Entries supplied:
━━━━

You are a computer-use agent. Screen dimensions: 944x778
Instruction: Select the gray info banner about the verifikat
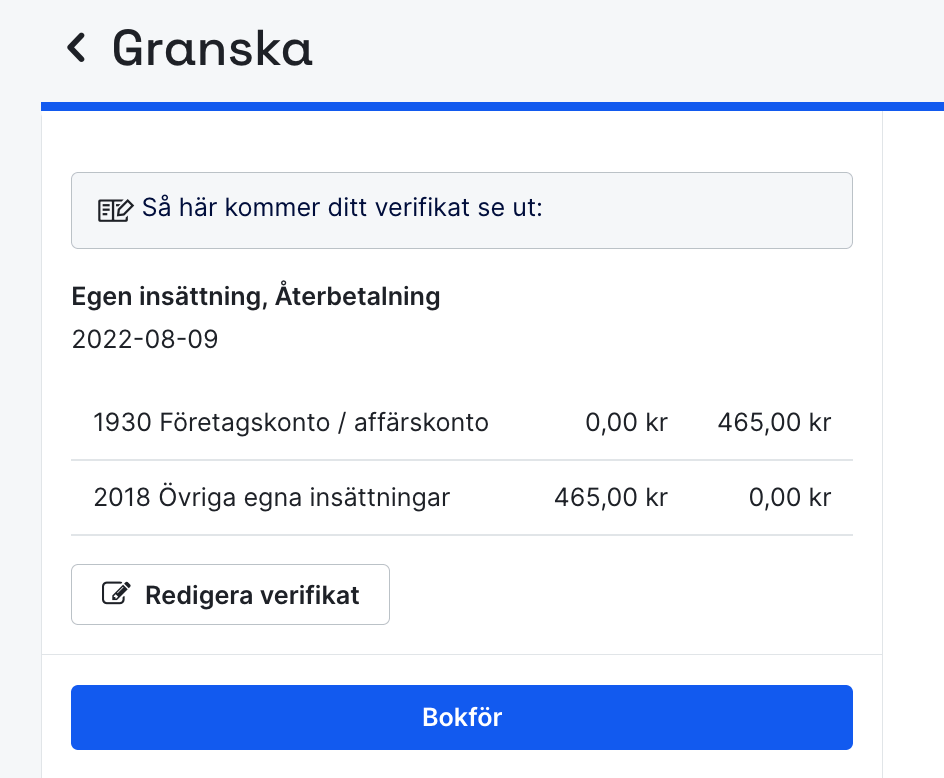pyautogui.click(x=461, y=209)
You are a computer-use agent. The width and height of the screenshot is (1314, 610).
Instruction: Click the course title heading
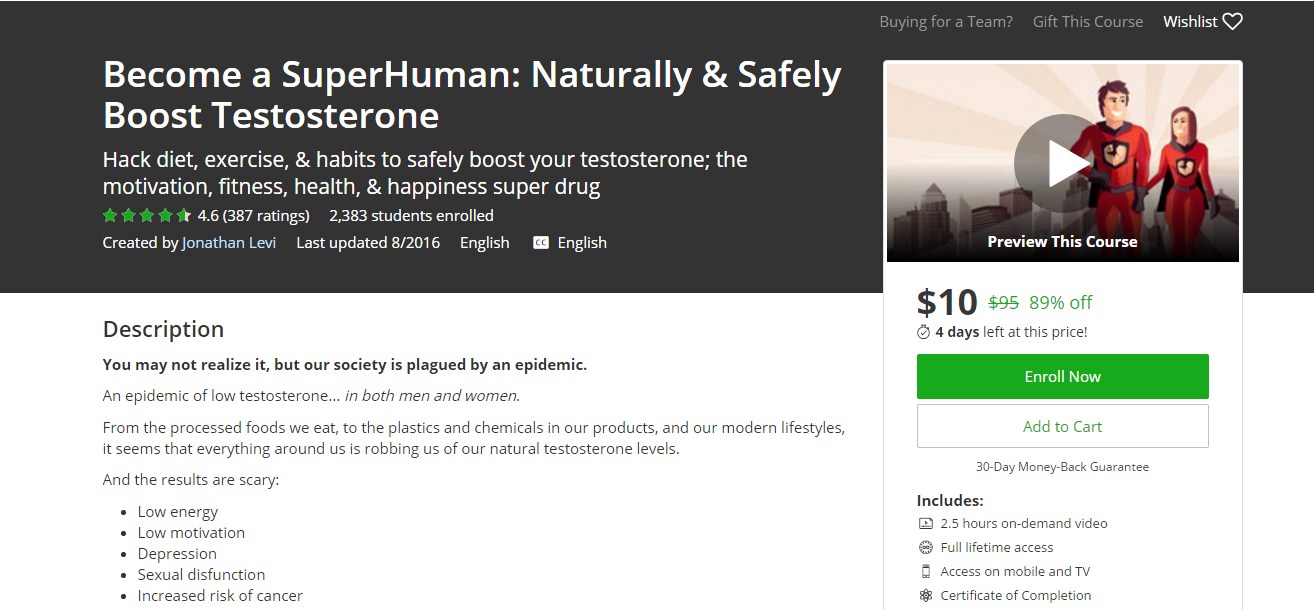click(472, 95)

━━━━

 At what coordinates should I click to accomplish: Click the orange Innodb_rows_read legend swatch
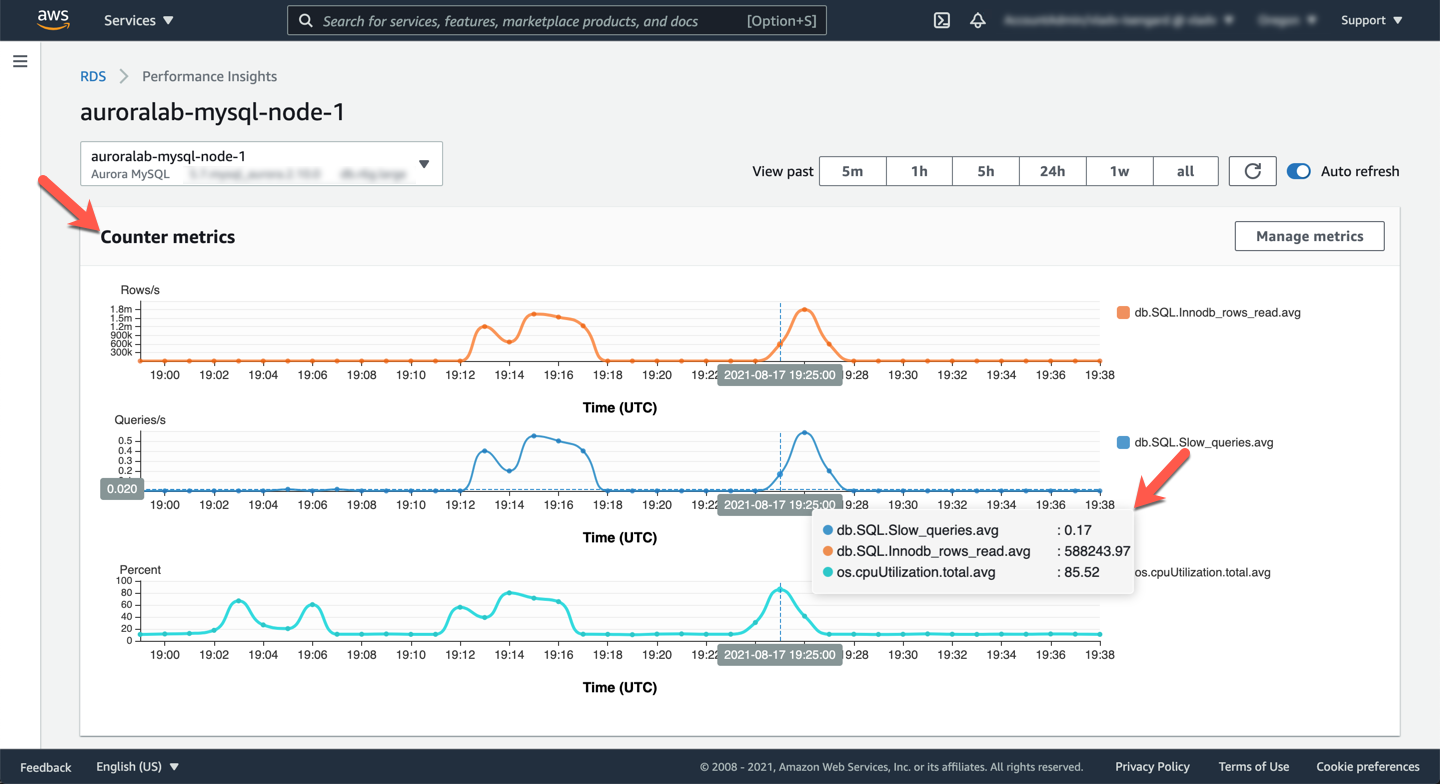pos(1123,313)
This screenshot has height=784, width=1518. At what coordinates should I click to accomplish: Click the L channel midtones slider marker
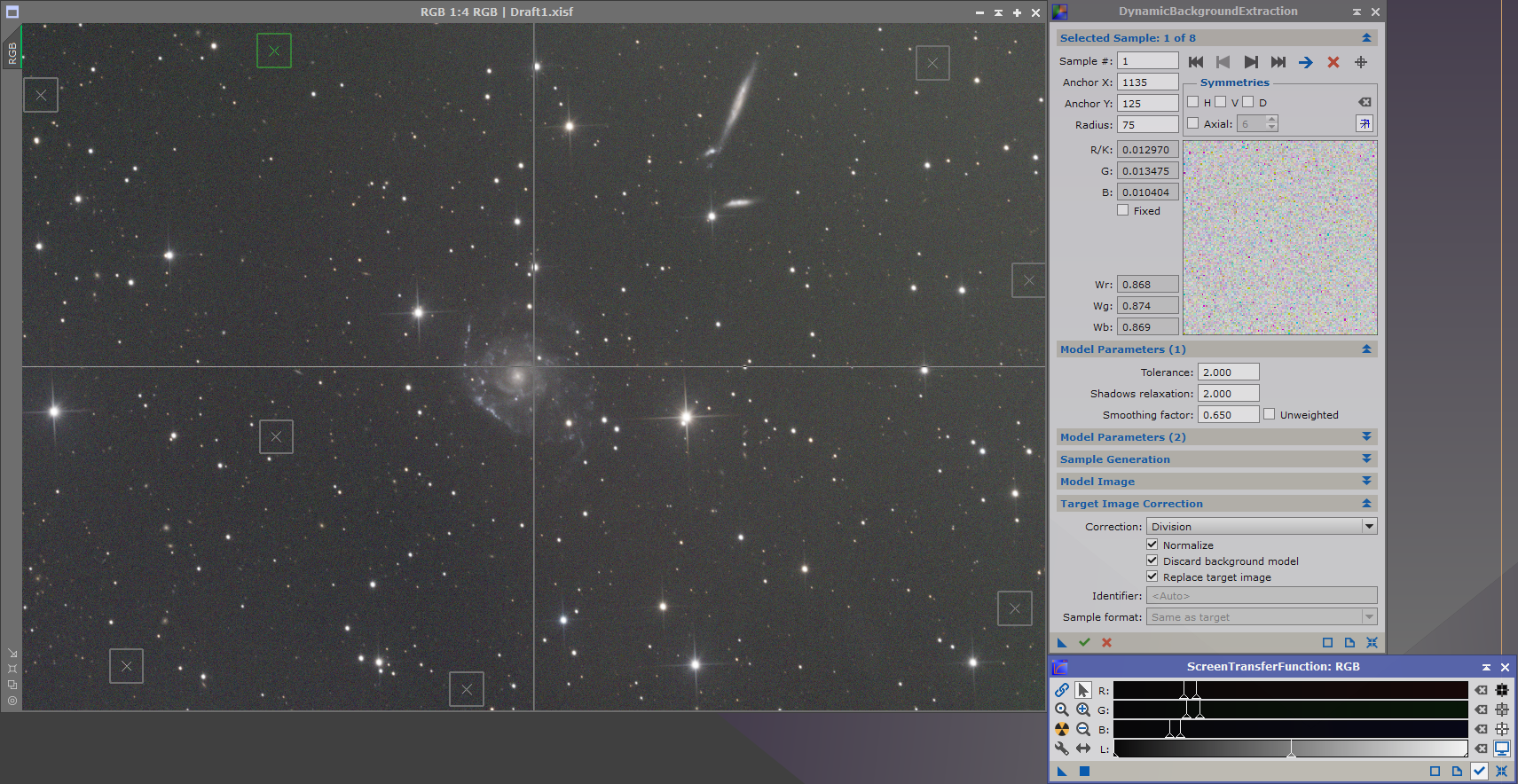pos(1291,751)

━━━━

Exercise instructions: Could you show every line of the material that includes the string "computer"?

Solution for this exercise:
You are a computer-use agent. Screen dimensions: 944x778
You are a computer-use agent. The width and height of the screenshot is (1314, 610).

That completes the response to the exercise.